= INPUT DATA =
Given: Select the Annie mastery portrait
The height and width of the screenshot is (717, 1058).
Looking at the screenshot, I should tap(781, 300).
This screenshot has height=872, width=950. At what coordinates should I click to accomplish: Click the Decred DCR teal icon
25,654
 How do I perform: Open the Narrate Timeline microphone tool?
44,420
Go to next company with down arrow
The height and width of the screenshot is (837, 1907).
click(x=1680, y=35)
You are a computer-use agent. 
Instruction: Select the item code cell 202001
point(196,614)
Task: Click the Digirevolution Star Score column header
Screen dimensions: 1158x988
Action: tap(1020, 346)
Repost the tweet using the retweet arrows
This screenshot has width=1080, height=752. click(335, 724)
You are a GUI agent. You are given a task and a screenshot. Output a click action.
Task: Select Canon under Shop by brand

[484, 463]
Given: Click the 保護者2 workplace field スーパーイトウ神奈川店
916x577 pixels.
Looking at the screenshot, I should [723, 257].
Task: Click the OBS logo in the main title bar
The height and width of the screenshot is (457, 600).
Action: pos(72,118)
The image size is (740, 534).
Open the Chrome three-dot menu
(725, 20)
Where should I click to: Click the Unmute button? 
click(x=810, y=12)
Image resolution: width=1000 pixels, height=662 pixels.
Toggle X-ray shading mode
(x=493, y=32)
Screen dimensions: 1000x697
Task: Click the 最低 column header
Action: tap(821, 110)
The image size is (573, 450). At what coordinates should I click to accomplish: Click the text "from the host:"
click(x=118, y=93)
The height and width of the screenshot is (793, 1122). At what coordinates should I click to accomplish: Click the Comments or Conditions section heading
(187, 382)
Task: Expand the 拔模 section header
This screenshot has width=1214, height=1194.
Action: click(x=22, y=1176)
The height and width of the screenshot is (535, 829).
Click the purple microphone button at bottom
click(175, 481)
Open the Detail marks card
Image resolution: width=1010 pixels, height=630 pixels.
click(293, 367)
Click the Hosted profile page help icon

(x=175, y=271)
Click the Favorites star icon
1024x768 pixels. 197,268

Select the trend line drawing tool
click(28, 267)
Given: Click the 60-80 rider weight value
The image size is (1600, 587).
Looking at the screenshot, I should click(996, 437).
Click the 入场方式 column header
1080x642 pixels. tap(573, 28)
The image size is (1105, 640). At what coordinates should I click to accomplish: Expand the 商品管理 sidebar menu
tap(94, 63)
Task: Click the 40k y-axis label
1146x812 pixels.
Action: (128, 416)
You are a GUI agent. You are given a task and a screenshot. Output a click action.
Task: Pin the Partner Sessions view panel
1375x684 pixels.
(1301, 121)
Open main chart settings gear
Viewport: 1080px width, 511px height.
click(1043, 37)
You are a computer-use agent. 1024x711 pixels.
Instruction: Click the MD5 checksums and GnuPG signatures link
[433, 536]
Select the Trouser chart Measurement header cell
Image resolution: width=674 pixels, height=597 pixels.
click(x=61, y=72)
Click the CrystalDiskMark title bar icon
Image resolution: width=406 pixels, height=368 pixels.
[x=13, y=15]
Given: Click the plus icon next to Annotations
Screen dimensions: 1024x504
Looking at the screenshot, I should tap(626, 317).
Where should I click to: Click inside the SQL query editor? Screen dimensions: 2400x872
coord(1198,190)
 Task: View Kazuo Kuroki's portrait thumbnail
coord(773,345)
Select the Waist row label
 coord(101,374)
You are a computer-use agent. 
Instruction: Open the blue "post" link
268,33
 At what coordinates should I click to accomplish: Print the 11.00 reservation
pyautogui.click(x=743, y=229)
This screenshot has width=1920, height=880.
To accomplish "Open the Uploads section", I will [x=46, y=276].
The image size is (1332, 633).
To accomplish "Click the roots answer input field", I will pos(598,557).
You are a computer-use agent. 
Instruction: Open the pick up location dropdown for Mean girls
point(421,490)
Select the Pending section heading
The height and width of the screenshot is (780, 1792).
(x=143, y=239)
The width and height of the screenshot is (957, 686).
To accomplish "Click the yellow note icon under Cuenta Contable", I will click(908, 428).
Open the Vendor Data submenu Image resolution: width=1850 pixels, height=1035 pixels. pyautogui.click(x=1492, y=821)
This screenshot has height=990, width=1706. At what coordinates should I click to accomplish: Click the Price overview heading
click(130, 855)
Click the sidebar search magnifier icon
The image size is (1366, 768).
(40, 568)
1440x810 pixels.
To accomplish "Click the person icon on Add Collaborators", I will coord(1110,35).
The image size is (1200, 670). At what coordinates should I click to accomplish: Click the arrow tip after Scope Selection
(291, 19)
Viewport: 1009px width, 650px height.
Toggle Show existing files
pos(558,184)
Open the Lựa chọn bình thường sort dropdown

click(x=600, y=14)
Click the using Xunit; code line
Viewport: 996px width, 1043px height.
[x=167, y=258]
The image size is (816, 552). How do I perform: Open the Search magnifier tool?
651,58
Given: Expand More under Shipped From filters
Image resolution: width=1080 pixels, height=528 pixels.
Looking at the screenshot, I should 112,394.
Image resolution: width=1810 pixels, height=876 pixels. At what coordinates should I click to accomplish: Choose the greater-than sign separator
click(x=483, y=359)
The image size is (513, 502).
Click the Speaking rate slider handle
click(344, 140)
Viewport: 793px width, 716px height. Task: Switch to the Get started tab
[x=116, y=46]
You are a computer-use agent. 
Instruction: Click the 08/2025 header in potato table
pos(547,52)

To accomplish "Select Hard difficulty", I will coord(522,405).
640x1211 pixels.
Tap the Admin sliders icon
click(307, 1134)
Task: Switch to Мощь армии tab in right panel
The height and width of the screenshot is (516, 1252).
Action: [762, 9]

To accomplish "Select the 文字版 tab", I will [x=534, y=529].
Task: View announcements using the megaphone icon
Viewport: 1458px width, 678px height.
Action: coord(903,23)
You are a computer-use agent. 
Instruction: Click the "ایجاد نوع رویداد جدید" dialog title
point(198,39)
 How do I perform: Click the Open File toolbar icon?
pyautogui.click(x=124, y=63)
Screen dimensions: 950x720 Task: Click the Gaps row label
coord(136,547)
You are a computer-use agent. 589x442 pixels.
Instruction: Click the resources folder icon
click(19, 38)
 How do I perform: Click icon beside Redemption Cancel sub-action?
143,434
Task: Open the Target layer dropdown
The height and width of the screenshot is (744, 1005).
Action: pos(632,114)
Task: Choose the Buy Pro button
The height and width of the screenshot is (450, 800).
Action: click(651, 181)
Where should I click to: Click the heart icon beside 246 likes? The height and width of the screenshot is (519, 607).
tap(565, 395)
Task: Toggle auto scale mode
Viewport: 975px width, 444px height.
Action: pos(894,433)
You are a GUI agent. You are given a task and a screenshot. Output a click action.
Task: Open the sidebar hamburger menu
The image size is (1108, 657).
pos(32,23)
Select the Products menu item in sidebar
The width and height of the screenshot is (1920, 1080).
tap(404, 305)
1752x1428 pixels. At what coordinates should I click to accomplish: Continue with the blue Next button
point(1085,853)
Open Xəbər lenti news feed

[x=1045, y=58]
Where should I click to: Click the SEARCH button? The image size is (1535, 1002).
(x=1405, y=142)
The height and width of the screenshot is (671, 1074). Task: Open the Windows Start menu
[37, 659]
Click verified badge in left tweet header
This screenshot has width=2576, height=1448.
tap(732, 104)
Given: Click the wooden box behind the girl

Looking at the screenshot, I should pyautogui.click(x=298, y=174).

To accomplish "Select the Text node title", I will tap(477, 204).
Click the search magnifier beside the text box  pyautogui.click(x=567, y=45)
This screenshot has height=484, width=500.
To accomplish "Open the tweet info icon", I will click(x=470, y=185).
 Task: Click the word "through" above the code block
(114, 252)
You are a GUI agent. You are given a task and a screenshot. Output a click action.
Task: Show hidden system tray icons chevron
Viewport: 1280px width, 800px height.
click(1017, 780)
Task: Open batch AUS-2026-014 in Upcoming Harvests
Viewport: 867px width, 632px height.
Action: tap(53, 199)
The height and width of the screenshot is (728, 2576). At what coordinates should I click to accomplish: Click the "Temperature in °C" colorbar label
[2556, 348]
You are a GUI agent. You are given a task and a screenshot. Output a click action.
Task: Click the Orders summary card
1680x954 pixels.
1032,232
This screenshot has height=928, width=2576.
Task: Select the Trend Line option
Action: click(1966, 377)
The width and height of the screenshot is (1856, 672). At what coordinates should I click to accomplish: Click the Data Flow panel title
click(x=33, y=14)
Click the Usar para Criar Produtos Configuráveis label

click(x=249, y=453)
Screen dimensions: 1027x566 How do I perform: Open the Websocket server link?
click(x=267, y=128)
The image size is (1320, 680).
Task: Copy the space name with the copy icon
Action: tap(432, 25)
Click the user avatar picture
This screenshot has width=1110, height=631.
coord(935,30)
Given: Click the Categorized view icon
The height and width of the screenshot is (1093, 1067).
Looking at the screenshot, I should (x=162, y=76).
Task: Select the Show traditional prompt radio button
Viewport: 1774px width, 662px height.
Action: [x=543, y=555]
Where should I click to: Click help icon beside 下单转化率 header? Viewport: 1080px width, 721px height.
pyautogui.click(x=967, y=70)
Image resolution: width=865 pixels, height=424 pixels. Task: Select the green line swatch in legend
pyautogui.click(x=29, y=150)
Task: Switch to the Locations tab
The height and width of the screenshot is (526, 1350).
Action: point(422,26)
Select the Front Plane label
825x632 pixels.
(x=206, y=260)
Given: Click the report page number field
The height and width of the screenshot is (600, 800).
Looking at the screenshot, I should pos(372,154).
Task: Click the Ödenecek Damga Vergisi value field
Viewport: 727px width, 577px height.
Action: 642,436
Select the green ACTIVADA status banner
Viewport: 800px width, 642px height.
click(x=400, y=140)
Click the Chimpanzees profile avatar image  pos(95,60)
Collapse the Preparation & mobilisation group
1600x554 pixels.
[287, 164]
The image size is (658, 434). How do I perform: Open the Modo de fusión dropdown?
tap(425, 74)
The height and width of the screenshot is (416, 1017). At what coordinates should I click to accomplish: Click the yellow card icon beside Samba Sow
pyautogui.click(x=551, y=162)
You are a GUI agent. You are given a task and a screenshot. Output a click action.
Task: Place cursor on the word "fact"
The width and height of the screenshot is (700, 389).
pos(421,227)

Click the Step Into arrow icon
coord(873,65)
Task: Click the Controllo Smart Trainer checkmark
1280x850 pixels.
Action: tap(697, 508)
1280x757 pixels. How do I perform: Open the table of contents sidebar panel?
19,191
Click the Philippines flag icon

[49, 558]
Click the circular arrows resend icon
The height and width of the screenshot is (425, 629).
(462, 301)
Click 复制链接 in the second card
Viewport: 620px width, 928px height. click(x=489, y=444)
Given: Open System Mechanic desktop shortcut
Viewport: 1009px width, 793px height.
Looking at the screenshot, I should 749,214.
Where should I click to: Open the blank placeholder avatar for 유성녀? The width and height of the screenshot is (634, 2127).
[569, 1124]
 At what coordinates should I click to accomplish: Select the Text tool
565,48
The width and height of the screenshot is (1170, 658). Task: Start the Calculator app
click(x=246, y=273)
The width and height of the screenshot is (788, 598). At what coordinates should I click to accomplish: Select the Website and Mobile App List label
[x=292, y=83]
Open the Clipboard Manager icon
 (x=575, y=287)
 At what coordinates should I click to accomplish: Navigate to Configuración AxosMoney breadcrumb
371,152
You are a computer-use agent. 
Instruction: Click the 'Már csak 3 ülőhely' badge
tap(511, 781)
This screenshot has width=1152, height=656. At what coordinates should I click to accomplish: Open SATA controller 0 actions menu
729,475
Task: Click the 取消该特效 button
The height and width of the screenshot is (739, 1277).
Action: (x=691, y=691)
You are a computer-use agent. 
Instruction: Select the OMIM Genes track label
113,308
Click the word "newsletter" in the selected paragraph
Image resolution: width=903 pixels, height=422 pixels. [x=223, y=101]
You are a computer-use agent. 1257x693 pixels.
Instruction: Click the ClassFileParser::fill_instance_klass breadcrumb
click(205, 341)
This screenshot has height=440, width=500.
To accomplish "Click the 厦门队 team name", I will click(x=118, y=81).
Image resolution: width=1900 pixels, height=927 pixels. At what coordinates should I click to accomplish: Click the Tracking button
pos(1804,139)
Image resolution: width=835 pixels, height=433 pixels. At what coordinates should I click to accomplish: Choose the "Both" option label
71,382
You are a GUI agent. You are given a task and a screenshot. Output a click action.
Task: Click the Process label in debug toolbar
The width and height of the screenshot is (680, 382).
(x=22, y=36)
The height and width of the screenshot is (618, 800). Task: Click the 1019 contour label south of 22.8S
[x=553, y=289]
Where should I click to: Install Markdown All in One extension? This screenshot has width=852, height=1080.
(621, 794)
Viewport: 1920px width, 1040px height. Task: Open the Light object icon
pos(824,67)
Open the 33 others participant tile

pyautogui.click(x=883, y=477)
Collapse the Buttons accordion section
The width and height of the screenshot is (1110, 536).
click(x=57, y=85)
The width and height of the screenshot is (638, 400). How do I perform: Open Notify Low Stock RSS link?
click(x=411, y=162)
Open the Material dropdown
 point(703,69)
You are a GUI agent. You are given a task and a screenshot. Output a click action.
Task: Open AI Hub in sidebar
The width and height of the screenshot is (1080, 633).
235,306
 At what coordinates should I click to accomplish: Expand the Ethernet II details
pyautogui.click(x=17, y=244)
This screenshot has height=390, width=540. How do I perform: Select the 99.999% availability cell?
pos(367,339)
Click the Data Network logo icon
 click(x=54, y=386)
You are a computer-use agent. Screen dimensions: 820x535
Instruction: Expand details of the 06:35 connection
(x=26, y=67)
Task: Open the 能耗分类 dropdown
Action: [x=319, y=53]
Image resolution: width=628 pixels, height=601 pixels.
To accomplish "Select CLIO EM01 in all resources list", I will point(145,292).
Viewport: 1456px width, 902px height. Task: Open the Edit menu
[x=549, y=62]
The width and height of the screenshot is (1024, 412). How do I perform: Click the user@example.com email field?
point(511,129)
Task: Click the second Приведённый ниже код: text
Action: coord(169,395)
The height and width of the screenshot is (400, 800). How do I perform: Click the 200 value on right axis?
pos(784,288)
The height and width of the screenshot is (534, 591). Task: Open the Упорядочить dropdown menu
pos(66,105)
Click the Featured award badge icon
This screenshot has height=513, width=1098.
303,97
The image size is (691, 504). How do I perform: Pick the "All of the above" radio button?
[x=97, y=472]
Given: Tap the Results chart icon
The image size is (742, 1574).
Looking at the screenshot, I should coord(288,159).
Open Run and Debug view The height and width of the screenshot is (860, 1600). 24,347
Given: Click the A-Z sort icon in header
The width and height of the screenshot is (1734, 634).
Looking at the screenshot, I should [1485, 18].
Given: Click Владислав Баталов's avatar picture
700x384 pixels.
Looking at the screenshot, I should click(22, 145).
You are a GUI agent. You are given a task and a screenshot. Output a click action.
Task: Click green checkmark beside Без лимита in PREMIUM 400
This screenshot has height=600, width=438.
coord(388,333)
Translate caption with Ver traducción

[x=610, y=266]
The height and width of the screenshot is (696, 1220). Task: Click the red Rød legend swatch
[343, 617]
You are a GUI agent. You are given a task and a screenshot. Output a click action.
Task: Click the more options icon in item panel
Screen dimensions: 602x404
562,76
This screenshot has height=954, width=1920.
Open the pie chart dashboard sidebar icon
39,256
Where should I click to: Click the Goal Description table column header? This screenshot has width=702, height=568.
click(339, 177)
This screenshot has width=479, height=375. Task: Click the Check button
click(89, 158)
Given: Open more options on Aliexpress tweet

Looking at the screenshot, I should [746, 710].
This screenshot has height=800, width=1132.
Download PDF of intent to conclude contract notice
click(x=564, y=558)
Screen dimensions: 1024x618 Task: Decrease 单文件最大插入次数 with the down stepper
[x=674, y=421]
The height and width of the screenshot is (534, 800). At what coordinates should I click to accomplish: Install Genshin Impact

= TASK DESCRIPTION =
How many lines of the material above contain the word "checkmark"? Answer with the number only.

= RESPONSE AREA =
2